Exercise prompt
Write every line of the items below as a JSON list of strings, one string per line, and skip the blank lines.

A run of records
----
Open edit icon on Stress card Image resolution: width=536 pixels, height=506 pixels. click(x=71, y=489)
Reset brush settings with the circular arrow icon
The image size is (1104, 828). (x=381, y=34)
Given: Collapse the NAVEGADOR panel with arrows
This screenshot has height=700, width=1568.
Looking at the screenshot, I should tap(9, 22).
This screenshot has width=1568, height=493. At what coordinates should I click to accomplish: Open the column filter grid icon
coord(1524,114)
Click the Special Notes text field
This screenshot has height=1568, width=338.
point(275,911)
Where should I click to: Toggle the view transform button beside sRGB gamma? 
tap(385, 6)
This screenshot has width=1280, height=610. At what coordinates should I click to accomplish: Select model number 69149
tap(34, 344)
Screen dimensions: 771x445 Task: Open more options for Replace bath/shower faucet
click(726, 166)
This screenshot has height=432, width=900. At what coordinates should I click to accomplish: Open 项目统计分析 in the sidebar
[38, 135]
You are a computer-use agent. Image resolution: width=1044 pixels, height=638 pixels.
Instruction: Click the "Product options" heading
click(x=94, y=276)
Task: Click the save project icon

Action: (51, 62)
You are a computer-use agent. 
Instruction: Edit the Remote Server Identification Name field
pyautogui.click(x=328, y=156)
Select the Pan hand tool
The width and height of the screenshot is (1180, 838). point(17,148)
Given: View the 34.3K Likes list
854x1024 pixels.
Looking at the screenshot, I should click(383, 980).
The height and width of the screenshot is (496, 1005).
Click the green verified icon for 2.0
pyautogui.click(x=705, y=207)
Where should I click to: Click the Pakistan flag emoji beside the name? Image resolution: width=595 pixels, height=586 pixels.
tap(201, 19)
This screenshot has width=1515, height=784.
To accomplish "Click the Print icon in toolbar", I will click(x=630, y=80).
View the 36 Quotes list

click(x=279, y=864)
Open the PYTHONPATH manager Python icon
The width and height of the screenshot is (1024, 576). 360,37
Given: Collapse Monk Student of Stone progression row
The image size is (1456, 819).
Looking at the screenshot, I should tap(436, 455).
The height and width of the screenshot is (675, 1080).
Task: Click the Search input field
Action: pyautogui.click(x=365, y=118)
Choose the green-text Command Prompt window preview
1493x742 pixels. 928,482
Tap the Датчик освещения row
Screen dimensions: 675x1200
----
Answer to this problem
[
  "Open edit icon on Stress card Image resolution: width=536 pixels, height=506 pixels. click(x=71, y=489)",
  "Reset brush settings with the circular arrow icon",
  "The image size is (1104, 828). (x=381, y=34)",
  "Given: Collapse the NAVEGADOR panel with arrows",
  "This screenshot has height=700, width=1568.",
  "Looking at the screenshot, I should tap(9, 22).",
  "This screenshot has width=1568, height=493. At what coordinates should I click to accomplish: Open the column filter grid icon",
  "coord(1524,114)",
  "Click the Special Notes text field",
  "This screenshot has height=1568, width=338.",
  "point(275,911)",
  "Where should I click to: Toggle the view transform button beside sRGB gamma? ",
  "tap(385, 6)",
  "This screenshot has width=1280, height=610. At what coordinates should I click to accomplish: Select model number 69149",
  "tap(34, 344)",
  "Screen dimensions: 771x445 Task: Open more options for Replace bath/shower faucet",
  "click(726, 166)",
  "This screenshot has height=432, width=900. At what coordinates should I click to accomplish: Open 项目统计分析 in the sidebar",
  "[38, 135]",
  "You are a computer-use agent. Image resolution: width=1044 pixels, height=638 pixels.",
  "Instruction: Click the \"Product options\" heading",
  "click(x=94, y=276)",
  "Task: Click the save project icon",
  "Action: (51, 62)",
  "You are a computer-use agent. ",
  "Instruction: Edit the Remote Server Identification Name field",
  "pyautogui.click(x=328, y=156)",
  "Select the Pan hand tool",
  "The width and height of the screenshot is (1180, 838). point(17,148)",
  "Given: View the 34.3K Likes list",
  "854x1024 pixels.",
  "Looking at the screenshot, I should click(383, 980).",
  "The height and width of the screenshot is (496, 1005).",
  "Click the green verified icon for 2.0",
  "pyautogui.click(x=705, y=207)",
  "Where should I click to: Click the Pakistan flag emoji beside the name? Image resolution: width=595 pixels, height=586 pixels.",
  "tap(201, 19)",
  "This screenshot has width=1515, height=784.",
  "To accomplish \"Click the Print icon in toolbar\", I will click(x=630, y=80).",
  "View the 36 Quotes list",
  "click(x=279, y=864)",
  "Open the PYTHONPATH manager Python icon",
  "The width and height of the screenshot is (1024, 576). 360,37",
  "Given: Collapse Monk Student of Stone progression row",
  "The image size is (1456, 819).",
  "Looking at the screenshot, I should tap(436, 455).",
  "The height and width of the screenshot is (675, 1080).",
  "Task: Click the Search input field",
  "Action: pyautogui.click(x=365, y=118)",
  "Choose the green-text Command Prompt window preview",
  "1493x742 pixels. 928,482",
  "Tap the Датчик освещения row",
  "Screen dimensions: 675x1200"
]